Tom Duff Gordon, VP of international policy at Coinbase, remarked that the ESMA opinion “essentially landed in the right place,” and the situation does not warrant immediate revision. He also expressed “surprise” at the joint proposal from the AMF, FMA, and Consob advocating for revisiting areas like order routing, considering MiCA is barely a year old.

“Initially, the validity of having two distinct components was unclear, as was whether liquidity was required to be onshore. We’ve consistently argued that both models are legally defensible.

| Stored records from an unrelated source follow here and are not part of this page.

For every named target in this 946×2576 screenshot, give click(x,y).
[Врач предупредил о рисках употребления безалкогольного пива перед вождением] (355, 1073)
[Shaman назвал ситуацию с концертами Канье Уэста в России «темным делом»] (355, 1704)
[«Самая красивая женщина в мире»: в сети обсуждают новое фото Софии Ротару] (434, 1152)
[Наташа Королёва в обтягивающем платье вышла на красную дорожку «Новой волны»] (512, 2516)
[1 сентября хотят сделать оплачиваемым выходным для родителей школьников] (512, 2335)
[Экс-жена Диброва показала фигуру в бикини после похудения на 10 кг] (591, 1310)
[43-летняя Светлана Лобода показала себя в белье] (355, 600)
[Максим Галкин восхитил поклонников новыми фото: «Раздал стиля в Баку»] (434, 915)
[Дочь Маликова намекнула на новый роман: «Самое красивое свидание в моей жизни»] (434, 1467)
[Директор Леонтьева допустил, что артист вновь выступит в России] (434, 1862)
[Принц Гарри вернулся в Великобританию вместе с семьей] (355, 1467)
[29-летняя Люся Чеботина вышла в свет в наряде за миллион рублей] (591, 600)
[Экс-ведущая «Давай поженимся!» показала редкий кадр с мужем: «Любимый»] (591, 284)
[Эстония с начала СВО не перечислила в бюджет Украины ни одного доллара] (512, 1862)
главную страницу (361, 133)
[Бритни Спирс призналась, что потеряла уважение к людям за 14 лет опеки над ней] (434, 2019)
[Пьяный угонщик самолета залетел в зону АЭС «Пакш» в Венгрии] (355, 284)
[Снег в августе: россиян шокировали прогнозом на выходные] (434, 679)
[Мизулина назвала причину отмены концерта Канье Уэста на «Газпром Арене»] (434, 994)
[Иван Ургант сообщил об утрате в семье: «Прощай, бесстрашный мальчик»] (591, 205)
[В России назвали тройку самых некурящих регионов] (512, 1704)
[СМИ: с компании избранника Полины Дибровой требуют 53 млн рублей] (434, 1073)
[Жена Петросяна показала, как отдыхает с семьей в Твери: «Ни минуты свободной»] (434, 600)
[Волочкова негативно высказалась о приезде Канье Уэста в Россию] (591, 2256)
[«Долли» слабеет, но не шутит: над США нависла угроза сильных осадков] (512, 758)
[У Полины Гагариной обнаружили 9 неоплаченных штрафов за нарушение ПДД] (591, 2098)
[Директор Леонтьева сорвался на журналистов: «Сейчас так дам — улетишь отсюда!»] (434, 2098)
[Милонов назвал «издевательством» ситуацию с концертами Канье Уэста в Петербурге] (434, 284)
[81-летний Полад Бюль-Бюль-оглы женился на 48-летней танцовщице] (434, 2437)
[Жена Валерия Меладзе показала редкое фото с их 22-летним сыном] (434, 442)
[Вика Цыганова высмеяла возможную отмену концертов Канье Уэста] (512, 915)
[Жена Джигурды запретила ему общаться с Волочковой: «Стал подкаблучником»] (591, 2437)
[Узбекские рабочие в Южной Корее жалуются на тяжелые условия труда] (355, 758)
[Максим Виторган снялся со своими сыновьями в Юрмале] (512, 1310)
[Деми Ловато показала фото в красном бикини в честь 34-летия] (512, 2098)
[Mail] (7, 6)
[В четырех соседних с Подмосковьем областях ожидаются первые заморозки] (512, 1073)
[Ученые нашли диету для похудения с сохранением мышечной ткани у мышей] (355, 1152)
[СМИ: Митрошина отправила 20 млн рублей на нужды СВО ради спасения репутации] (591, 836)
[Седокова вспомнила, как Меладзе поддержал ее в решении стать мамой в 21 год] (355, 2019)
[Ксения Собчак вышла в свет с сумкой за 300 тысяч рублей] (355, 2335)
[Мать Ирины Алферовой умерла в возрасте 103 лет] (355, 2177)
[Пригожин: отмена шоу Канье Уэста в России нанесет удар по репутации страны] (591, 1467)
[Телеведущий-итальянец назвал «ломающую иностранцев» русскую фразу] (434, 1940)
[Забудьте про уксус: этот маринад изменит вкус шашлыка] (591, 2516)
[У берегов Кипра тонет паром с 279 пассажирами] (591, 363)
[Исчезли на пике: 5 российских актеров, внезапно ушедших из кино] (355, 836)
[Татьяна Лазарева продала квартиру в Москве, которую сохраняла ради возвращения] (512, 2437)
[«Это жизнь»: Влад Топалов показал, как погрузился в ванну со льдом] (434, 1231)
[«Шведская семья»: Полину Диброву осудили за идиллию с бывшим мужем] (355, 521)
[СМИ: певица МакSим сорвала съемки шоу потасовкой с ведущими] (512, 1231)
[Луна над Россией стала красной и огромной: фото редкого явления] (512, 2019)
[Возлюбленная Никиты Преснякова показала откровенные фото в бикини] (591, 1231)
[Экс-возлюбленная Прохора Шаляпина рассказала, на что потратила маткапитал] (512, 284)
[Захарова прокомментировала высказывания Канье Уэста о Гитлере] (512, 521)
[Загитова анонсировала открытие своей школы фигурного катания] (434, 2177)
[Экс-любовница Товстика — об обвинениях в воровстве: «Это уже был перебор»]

We currently function as a broker to our U.S. exchange, enabling us to offer European clients optimal execution and robust liquidity,” Duff Gordon stated in an interview with CoinDesk.

“We sincerely believe that by operating as a broker in our current manner, we can secure the best results for our clients,” Duff Gordon continued. “I believe that as long as this is achievable, and as long as European operations possess sufficient substance — which we undoubtedly do — and as long as the local entity retains control over execution, then, similar to international finance under MiFID, having both broker and local platform models is entirely justifiable.”

Coinbase’s regulator, Luxembourg’s Commission de Surveillance du Secteur Financier (CSSF), commented via email: “Within the framework of MiCA, the CSSF fully complies with EU regulations and collaborates closely with other national competent authorities and relevant European authorities to promote supervisory convergence.”

Dea Markova, director of policy at crypto technology firm Fireblocks, noted that it remains uncertain whether being part of a large and extensively regulated group — as Coinbase is — will mitigate risks in the eyes of European regulators at the ESMA level.

“I suspect regulators are concerned that a broker in Austria, for example, might seek to source liquidity from an American or South Korean exchange, typically requiring pre-funding that exchange with some of its clients’ assets,” Markova explained in an interview. “Consequently, if the exchange encounters difficulties, those client assets would be forfeited.”

Markova added that the current regulatory debate centers on defining the boundary.

“Logically, all entities eventually obtain their liquidity from outside the EU. The internal liquidity is insufficient, so it becomes a matter of the number of steps involved in accessing external liquidity,” she concluded.